According to his autobiography, Equiano was born in 1745, in the Eboe province of what is now Southeastern Nigeria. He was kidnapped at the age of ten and sold to English slave traders. He was brought to America on the horrific Middle Passage and was purchased not long afterwards by a lieutenant in the British Navy, Michael Henry Pascal. He traveled at sea with Pascal during the Seven Years' War and was involved in many naval battles. It was during this period of his life that he was given the name "Gustavus Vassa" by Pascal; this was the name he went by in England thereafter. He learned how to read and write, and familiarized himself with the basics of arithmetic. When Pascal discovered that Equiano desired his freedom, he sold him to Captain James Doran. He was then sold to the Quaker merchant Robert King, a benevolent man of whom he became a great favorite. He worked on shipping routes and in King's stores, but most distinguished himself as a sailor. For a time, he was loaned to Captain Thomas Farmer, for whom he proved a great asset. Equiano began to trade goods between ports, and was ultimately able to save enough money to purchase his freedom in 1766.

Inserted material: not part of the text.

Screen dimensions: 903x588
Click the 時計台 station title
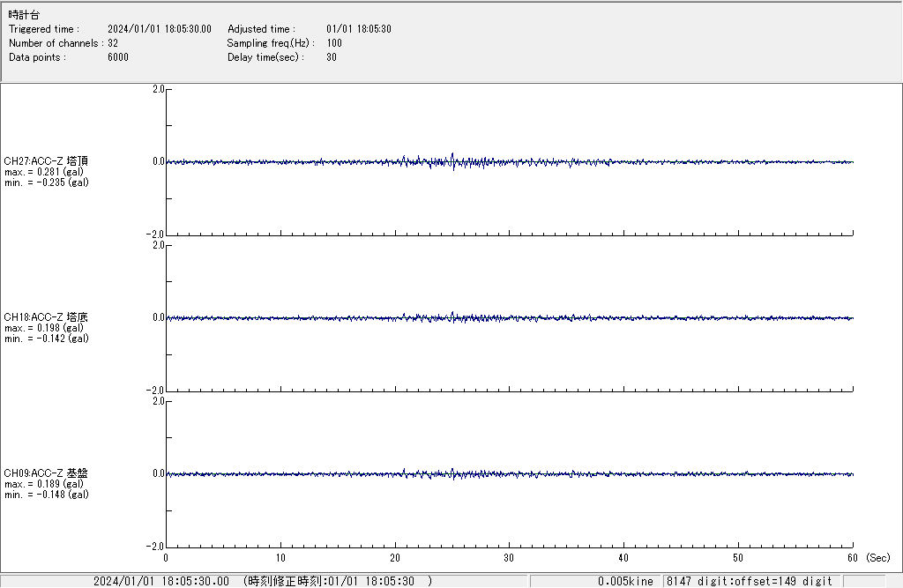pos(24,15)

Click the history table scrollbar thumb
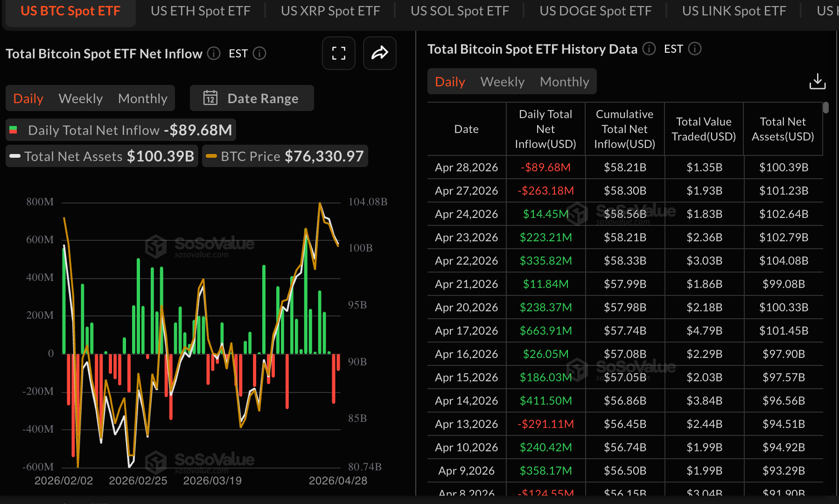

As a freedman, Equiano lived in London for a time, where he learned to dress hair, and also worked on a water purification system devised by a Doctor Irving. Drawn to the sea, he enlisted for voyages to Martinico, Turkey, Jamaica, Barbados, Spain, and a famed expedition to the North Pole. He also endeavored to find a true Christianity, visiting several churches of different denominations. When he discovered the Methodist faith, he underwent a conversion experience that reshaped his life. At the end of 1775, he agreed to accompany Doctor Irving to Jamaica, where the latter had decided to found a plantation. As an overseer on the Musquito shores, Equiano attempted to treat his subordinate slaves kindly. He ultimately grew to dislike the climate and way of life of the West Indies, and so he returned to England.

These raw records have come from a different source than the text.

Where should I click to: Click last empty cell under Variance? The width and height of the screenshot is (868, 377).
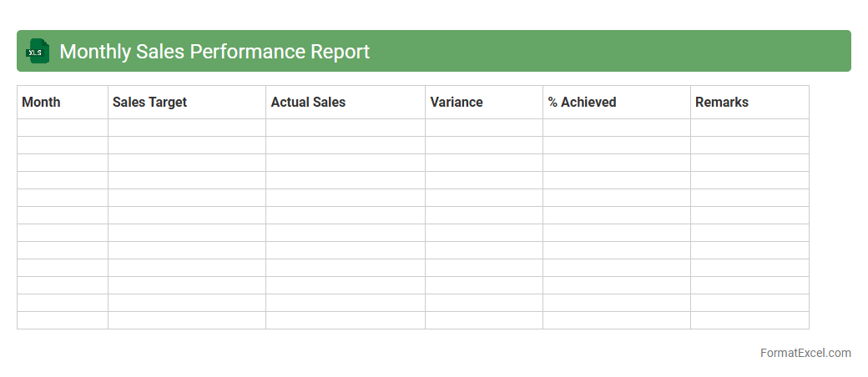pyautogui.click(x=483, y=320)
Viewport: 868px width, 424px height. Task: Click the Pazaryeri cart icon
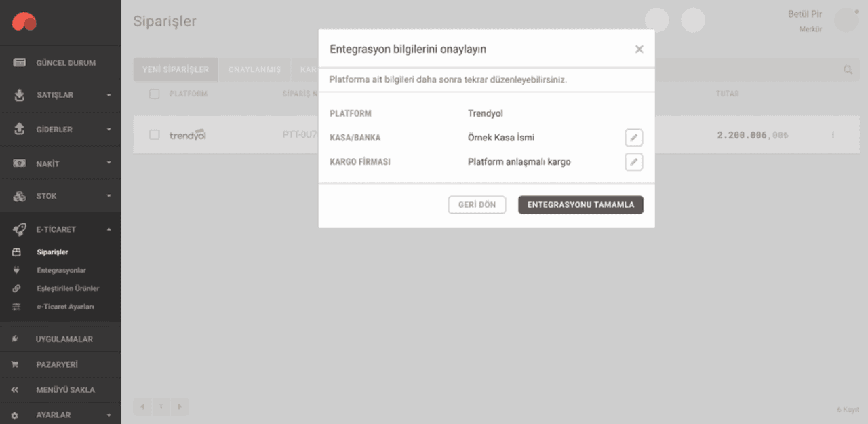click(15, 364)
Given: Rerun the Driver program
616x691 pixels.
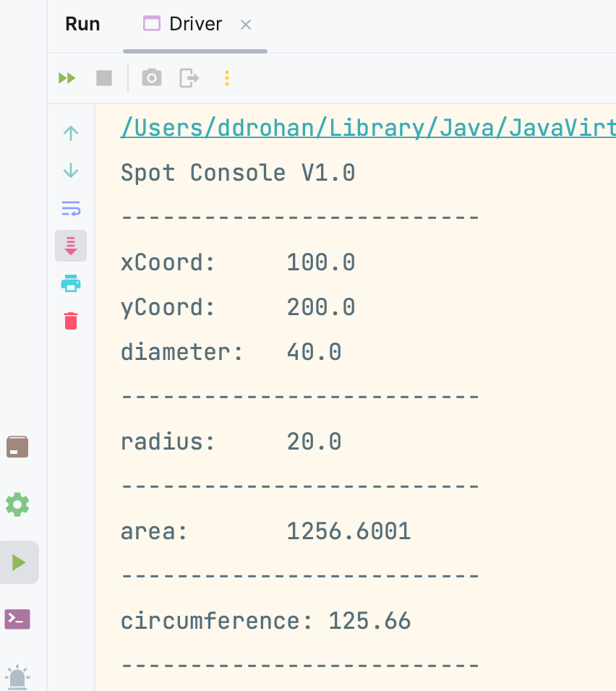Looking at the screenshot, I should 67,78.
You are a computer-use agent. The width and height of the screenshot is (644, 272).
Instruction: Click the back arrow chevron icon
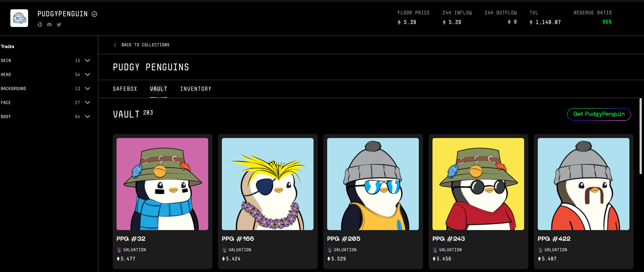115,45
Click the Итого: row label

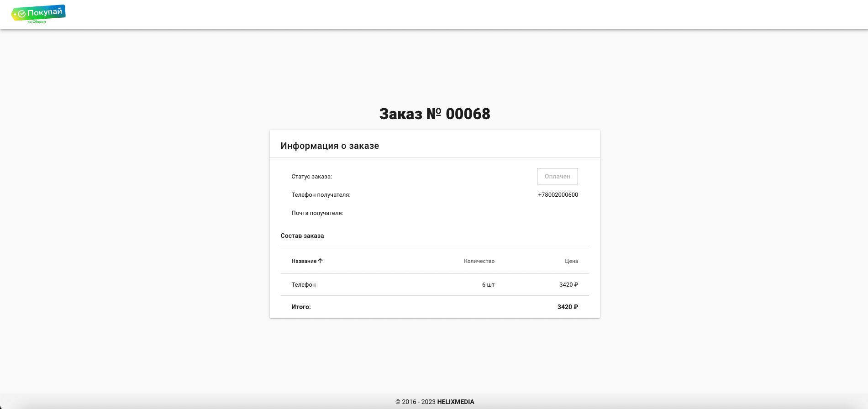pyautogui.click(x=301, y=307)
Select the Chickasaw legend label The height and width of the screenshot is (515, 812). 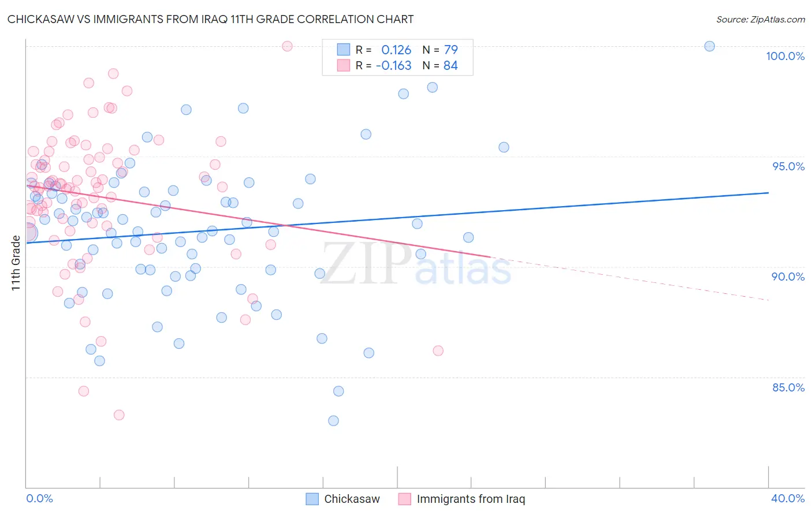352,499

In London, he became involved with the abolitionist movement. He visited America and Wales, and agreed to participate in the British government's recolonization effort in Sierra Leone. This expedition ultimately proved a failure. Equiano was dismissed from his post and protested against the criticism leveled at him by some government officials. He took part in a petition for the abolition of the slave trade, which he personally delivered to the Queen in 1788. The following year, with support from his abolitionist friends and associates, he published his The Interesting Narrative of the Life of Olaudah Equiano. The book was immensely popular, and its detailed account of the Middle Passage and institutionalized cruelty garnered a great deal of attention; the work went through several editions during Equiano's lifetime. Equiano became a prominent political figure in Britain, as a voice for poor Africans. His words were frequently printed in the leading newspapers of the time. After 1794, Equiano largely lived off of proceeds from the sales of his book.
Equiano married Susanna Cullen on April 7th, 1792. They had two daughters, Anna Maria and Joanna. He died in 1797.